In order to do this the wafer foundry will supply you two separate pieces of data: a wafer map (typically an ascii file) and a shot map image along with the parameters.

This tool reads both pieces of data and combines the die information from the wafer map with the alignment information from the shot map to produce a GDSII file that correctly represents the position and type of die on the source wafer.

  snapshot of a SINF formatted wafer map

Typical Wafer Map

About the Wafer Map

The wafer map is normally an ASCII file -- though we have seen some binary ones coming out of probers -- that may include a short header and then is followed by a number of rows that identify a die by some sort of symbol.

If you replace each of these symbols with a rectangle of the correct size, you get essentially the pattern of the die on the wafer.


Now this is already very useful but the problem is that just from the wafer map data, one does not know exactly how this array of die is placed on the wafer. When stepping the wafer there is normally a small but important offset. But wafer maps do not contain the offset coordinates.

So where do we get the offset amount?

Shot Map

A shot map is a essentially a description of the placements of the reticle used to expose the wafer. Normally a small number of die are written to a reticle plate (at 4x or 5x) and then this reticle is placed into a stepper which makes a number of exposures -- also known as "shots" -- across the surface of the wafer.

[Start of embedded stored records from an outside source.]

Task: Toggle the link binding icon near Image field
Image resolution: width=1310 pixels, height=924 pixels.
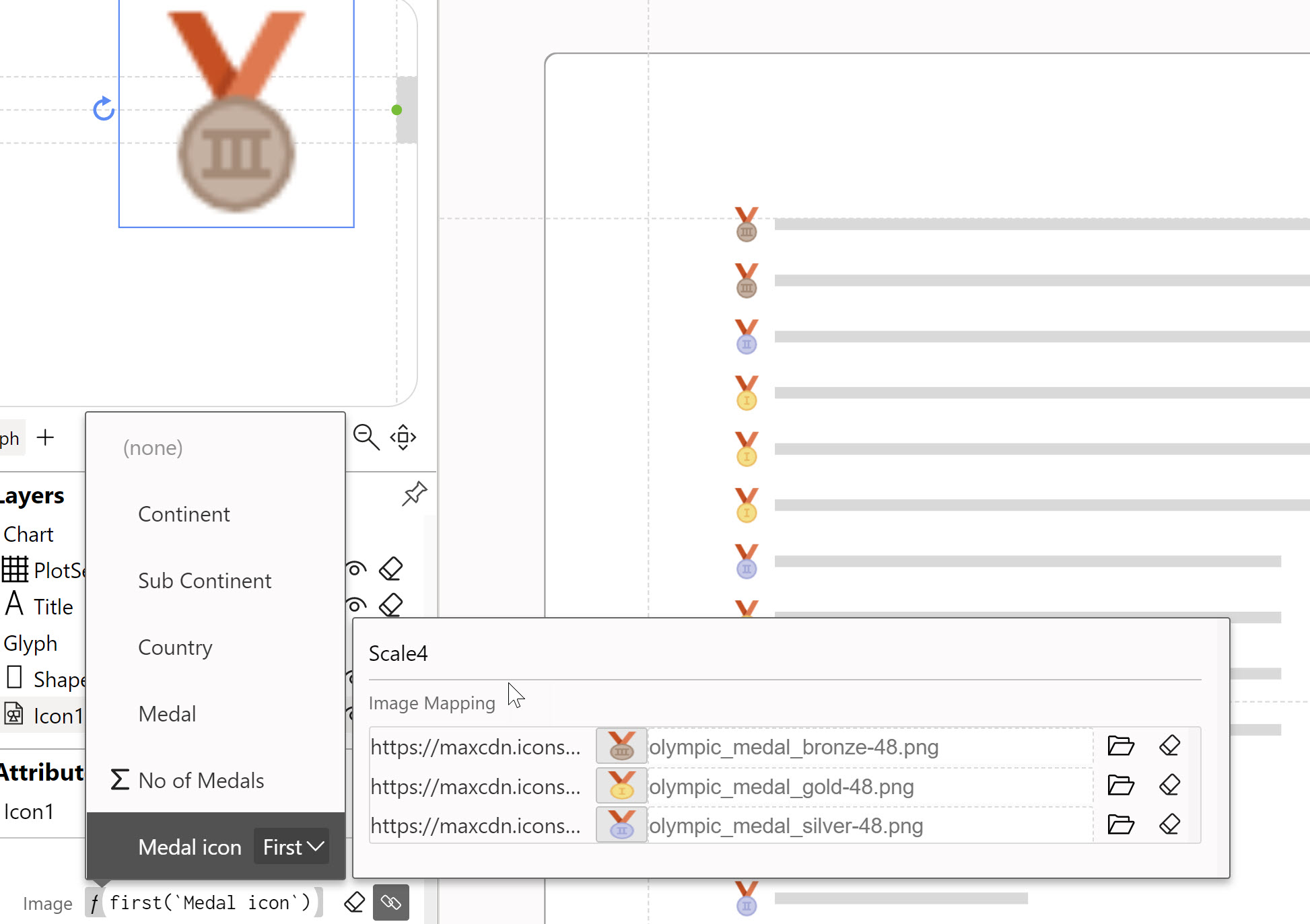Action: pos(391,902)
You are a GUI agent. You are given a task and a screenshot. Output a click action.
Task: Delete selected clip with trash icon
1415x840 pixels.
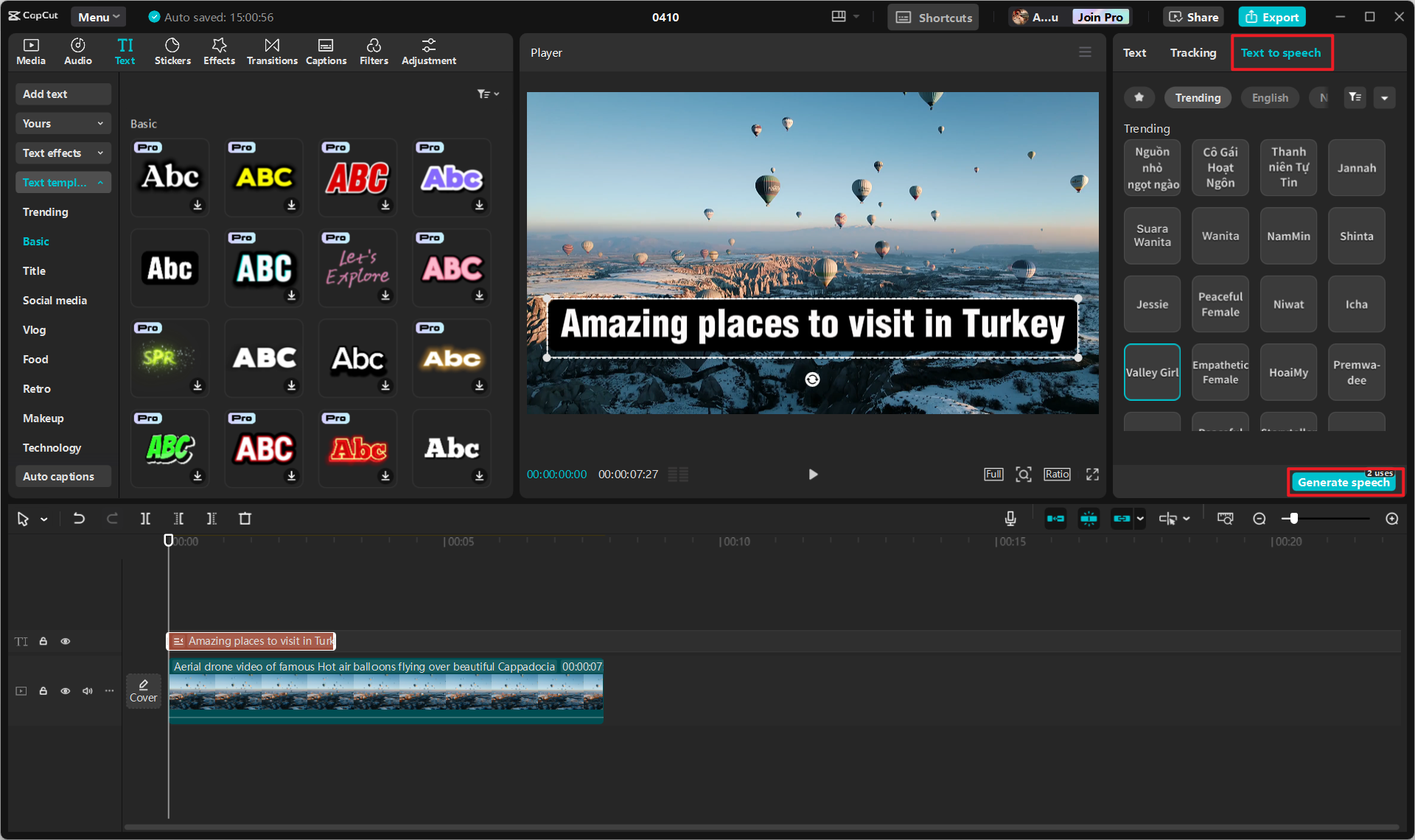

Unfortunately there is no standard data format for a shot map - in most case the packaging engineer gets a "snapshot" of the stepper controller's screen similar to the one shown below:


The shot map does tell you exactly where the die are positioned because in addition to the stepping information it includes the offset information for the central "shot."

But it does not contain any information about what die have been "knocked" out or if there are any missing die where alignment marks have been placed. Only the wafer map contains that kind of information.

Merging the Wafer Map and the Shot Map

It is clear that if we take a layout generated by the wafer map and a second layout generated from the parameters of the shot map we should be able to overlay one over the other. Once overlaid, it is simple to measure the offset between the two layouts. We can then use that offset when converting the wafer map layout into a template for our redistribution mask set.